Мать растерянно покачала головой.
— Но, Софи, ведь у нас ничего нет: ни стульев, ни столов, ни кроватей, ни постельного белья.
— Мы с Лили отлично обойдемся без своих письменных столиков и можем спать в одной кровати. Два стула мне обещала мисс Томс. А Порки даст кровать, стул, стол и два коврика на пол. И еще он починит ту старую кровать, что стоит на чердаке. Две комнаты можно обставить хоть сейчас. Вот уже кое-что для начала.
— Попробуем? — сказала Лили.
Констанс подбежала к матери и обняла ее.
— Неужели мы опять станем жить как все люди!
— Ну хорошо, — сказала мать. — Зажгите кто-нибудь свечку. Пойдем посмотрим верхние комнаты.
— Мама, — сказала Софи. — У меня есть керосин. Позволь мне сегодня же засветить лампу и гостиной. Кому охота селиться в доме, где всегда словно траур.
На следующее утро — это было 15 сентября — Лили взобралась на лестницу-стремянку и приколотила вывеску к одному из вязов у ворот. Вечером прогуливающихся мимо дома прибавилось — коултаунские жительницы спешили взглянуть на этот вещественный знак смехотворного самообмана.

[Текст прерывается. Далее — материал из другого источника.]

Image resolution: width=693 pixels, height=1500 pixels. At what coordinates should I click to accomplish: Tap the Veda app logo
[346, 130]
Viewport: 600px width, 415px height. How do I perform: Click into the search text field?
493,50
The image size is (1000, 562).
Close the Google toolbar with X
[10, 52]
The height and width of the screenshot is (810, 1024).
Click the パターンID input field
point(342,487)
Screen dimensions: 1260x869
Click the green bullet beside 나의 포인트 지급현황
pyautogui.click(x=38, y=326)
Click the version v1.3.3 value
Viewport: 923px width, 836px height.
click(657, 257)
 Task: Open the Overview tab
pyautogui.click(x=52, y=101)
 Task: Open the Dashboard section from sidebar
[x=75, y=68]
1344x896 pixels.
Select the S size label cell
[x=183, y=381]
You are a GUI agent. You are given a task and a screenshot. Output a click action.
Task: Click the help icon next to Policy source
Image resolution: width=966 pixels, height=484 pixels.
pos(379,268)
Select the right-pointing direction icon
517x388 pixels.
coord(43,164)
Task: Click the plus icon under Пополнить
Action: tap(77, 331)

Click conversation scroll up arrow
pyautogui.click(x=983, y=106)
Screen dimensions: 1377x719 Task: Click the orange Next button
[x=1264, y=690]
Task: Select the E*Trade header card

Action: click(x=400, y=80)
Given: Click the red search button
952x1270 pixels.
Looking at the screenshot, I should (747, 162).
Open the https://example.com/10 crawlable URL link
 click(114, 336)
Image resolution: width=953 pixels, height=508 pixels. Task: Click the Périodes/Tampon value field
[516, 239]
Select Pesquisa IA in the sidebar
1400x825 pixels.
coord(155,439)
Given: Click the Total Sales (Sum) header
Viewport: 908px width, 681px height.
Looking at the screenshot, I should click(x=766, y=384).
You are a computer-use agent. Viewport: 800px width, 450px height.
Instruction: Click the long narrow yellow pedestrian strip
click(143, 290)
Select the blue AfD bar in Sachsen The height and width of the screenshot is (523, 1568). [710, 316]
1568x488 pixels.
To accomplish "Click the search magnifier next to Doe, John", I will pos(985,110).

— «Приют уголовника» — куда более подходящее название.
— А еще лучше: «Арестантская услада».
Назавтра, когда Софи проходила по Главной улице, около нее остановился тарантас доктора Гиллиза.
— Привет, Софи!
— Доброе утро, доктор Гиллиз.
— Что с тобой сегодня? Сияешь, будто именинница.
— Да, пожалуй, вроде того.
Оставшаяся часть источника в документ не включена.